Figure 1. Effect of SK inhibition on Nrf2 in human airway epithelial cells (BEAS2B).

Figure 1

A. Nuclear extracts from cells treated with increasing concentrations of SK inhibitor SKI-II (0.03 to 3 µM) for 2 h were analysed by immunoblotting for Nrf2 expression and normalized using TBP (fold change vs.
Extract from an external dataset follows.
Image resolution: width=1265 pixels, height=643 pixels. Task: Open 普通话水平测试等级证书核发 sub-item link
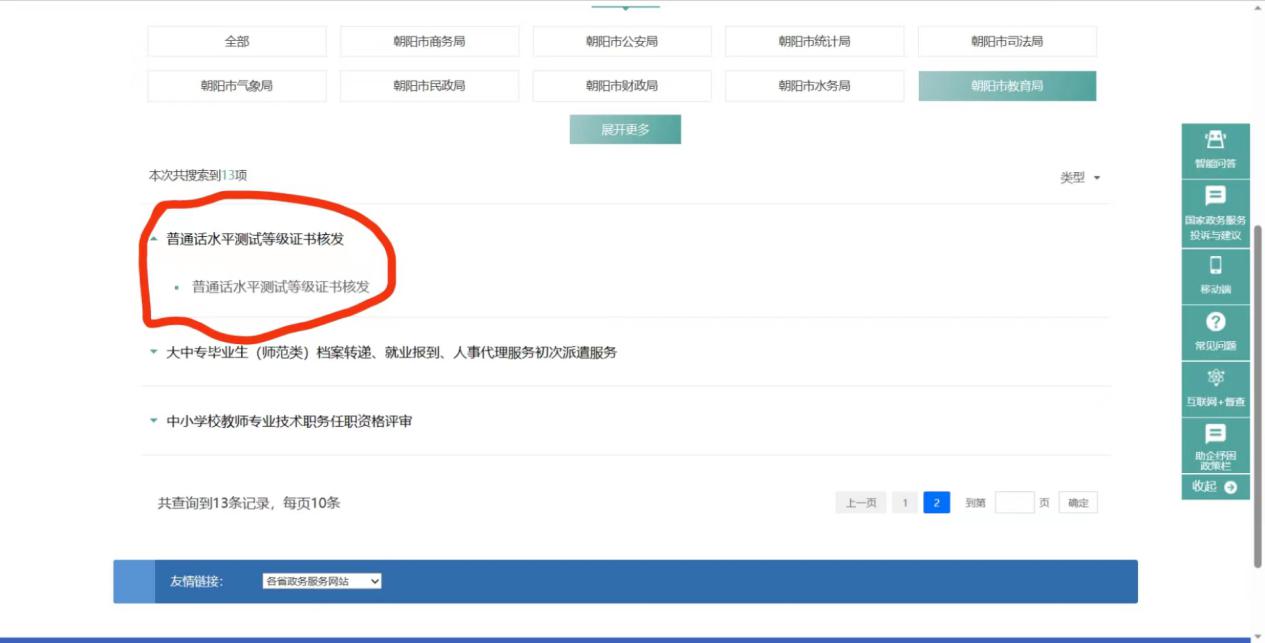[x=281, y=287]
NT). *** p<0.0001. B. Expression of antioxidant genes NQO1 and GCLM was determined 24 h after and HO-1 after 8 h treatment with SKI-II. GNB2L1 was used as housekeeping gene. ** p<0.001, * p<0.05. C. Nuclear fractions from cells treated with SKI-II (1 µM) at increasing times (10–120 min) were analysed for Nrf2 expression and normalized using TBP (nuclear). *** p<0.0001,* p<0.05. D. Nuclear fractions from cells treated with SKI-II (1 µM) at increasing times (10–120 min) were analysed for Anti-oxidant Response Element (ARE) binding. *** p<0.0001, ** p<0.001. E. BEAS2B cells were treated with cycloheximide (CXM) and SKI-II (1 µM) at different time points (5 to 60 min) and nuclear extracts were analysed for Nrf2 expression normalized against TBP. Data are representative of 3 independent experiments and are means and S.E. of triplicates.